Dort, wo sich die Meinungen teilen, wo Platz für Zweifel ist, wird die historische Suche lebendig. Daniel, der Enkel des einflussreichen Politikers, spricht von „Enteignung“, Milagro, Enkelin einer Näherin, von „Nationalisierung“. Für eine Revolution, die dafür gesorgt hat, dass man studieren darf, muss man dankbar sein – oder nicht? Und Kubas Militäreinsatz in Angola, für den Christians Großvater Jahre seines Lebens opferte, war er ein wichtiges Zeichen der Solidarität mit der schwarzen Bevölkerung? Oder nur ein Zwangsdienst für Russland, so wie es der Enkel sieht? Daniel fragt: „Wie viel vom Willen meiner Großeltern hat meine Generation für ihre eigene Revolution geerbt?“ Es ist ein Weg, Kritik im Detail zu üben, Ideologien zu hinterfragen, ohne sich die Rückkehr zu verwehren.

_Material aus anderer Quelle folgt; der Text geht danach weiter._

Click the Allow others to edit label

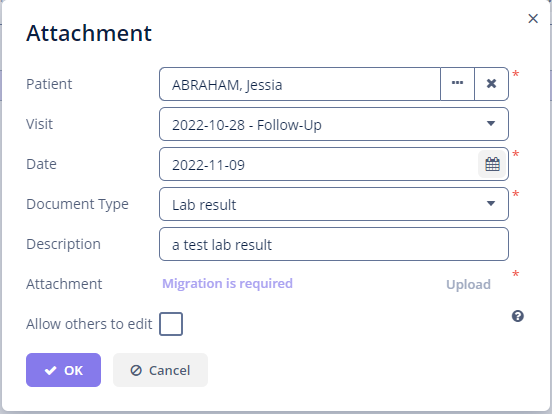pos(89,324)
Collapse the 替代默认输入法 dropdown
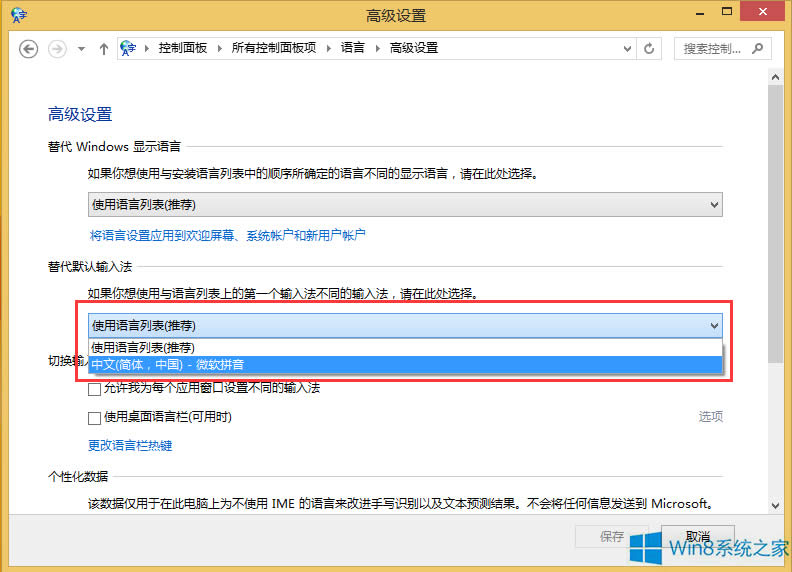 point(714,325)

Dennoch ist es kompliziert mit dem europäischem Publikum. „Sehr sensibel“, sagt Daniel, reagiere man als Darsteller seiner selbst, wenn man die Grenzen der Wahrnehmung teste und die Zuschauer anders reagierten als vermutet: Warum wird so viel gelacht, etwa über den aus der Not zum Flüchtlingsboot umfunktionierten Laster, über die Treue der Kubaner zur Revolution und die Untreue zu ihren Frauen, über rassistische Klischees? Nach der Premiere im Gorki Theater haben sie sich noch einmal an das Stück gesetzt und einige ihrer Punkte präzisiert, bevor das Projekt auf Tour durch Europa geht.

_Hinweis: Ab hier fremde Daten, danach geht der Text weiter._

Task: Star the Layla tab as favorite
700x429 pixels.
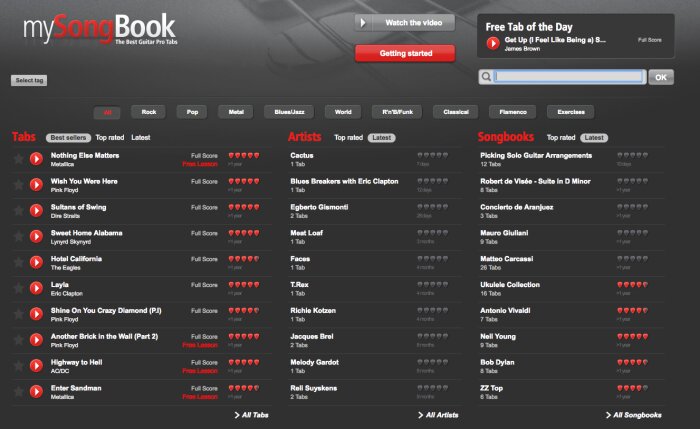Action: 18,288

Es gehört zum Prinzip des Rimini-Projekts, dass auch immer ein didaktischer Anspruch mitschwingt. Ist die Ungleichheit, von der berichtet wird, nicht auch ein Schweizer Problem, fragen die vier jungen Kubaner in Basel. Wäre beim Thema Wohnungsnot nicht das kubanische System der zugeteilten Häuser, die im Besitz des Staates bleiben, eine Lösung? Und über das bedingungslose Grundeinkommen, sagt Riccardo Sarmiento mit einem feinen Lächeln, könne man doch auch in Deutschland noch einmal nachdenken.